- [Segment du document]

Kanzy, un jeune de Gand

‘‘Il nous faut plus de moyens pour l’aide sociale’’

“La mort de Jordy a causé une grande émotion. Les avis sur le sujet ont plu de toutes parts. Mais il était essentiellement question de trouver un coupable. Jordy lui-même? Les accompagnateurs ? Le gouvernement?

‘‘Pour réfléchir sur ce point, il faut d’abord constater un fait général : nous manquons de moyens partout dans la société. Il n’y a pas assez d’argent pour l’enseignement, pour les services de secours, pour les logements sociaux,… Tous ceux qui en ont besoin n’ont donc pas accès à l’aide appropriée.

‘‘Comment Jordy est-il mort de faim? Pourquoi dormait-il sous une tente? La société, c’est-à-dire le gouvernement, a la responsabilité de répondre aux besoins de base tels que la nourriture et un abri. Mais alors que l’argent ne manque jamais pour les grandes entreprises, c’est une autre paire de manche pour les besoins sociaux.

‘‘Il est vrai que les jeunes adultes refusent souvent l’aide. Après être passés par diverses institutions en étant mineurs, beaucoup en ont tout simplement marre. Ces jeunes ont souvent besoin de soins, mais ils refusent d’être entravés dans une structure. L’aide ne doit-elle pas s’adapter à eux plutôt que l’inverse ?

- [Consigne 1]
Réécris le passage du texte sur l'aide sociale qui va de "Kanzy, un jeune" à "accompagnateurs ? Le gouvernement?", en y remplaçant "grande émotion" par "vive émotion".
- [Consigne 2]
Prolonge le texte sur l'aide sociale à partir de sa dernière phrase.

- [Extrait des données]

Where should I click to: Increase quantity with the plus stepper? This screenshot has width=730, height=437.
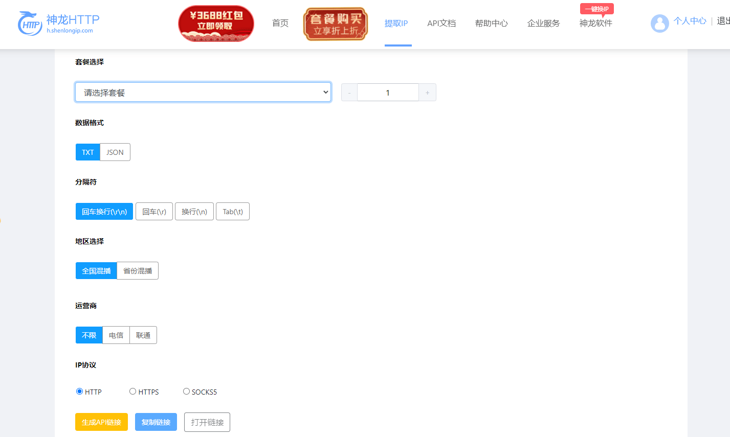pyautogui.click(x=427, y=92)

- [Résultat attendu 1]
Kanzy, un jeune de Gand

‘‘Il nous faut plus de moyens pour l’aide sociale’’

“La mort de Jordy a causé une vive émotion. Les avis sur le sujet ont plu de toutes parts. Mais il était essentiellement question de trouver un coupable. Jordy lui-même? Les accompagnateurs ? Le gouvernement?

- [Résultat attendu 2]
‘‘Aujourd’hui, il n’est nulle part question de la transition entre le passage de l’aide à la jeunesse à celle pour adultes. C’est-à-dire que les réflexions ne manquent pas, mais que rien n’est concrétisé. Ces jeunes adultes ont besoin d’un autre type d’aide sociale, plus accessible et moins contraignant. Cette aide doit faire l’effort d’aller vers ces jeunes et non l’inverse. Pourquoi ne pas simplement aller de temps en temps prendre un verre ensemble, les écouter et clairement faire savoir qu’ils ne sont pas seuls ? Pourquoi ne pas créer des endroits où ils peuvent venir jour et nuit? Pourquoi ne pas équiper des appartements où ils pourraient vivre seuls à un loyer abordable ? Cela existe. Mais de manière tellement insuffisante.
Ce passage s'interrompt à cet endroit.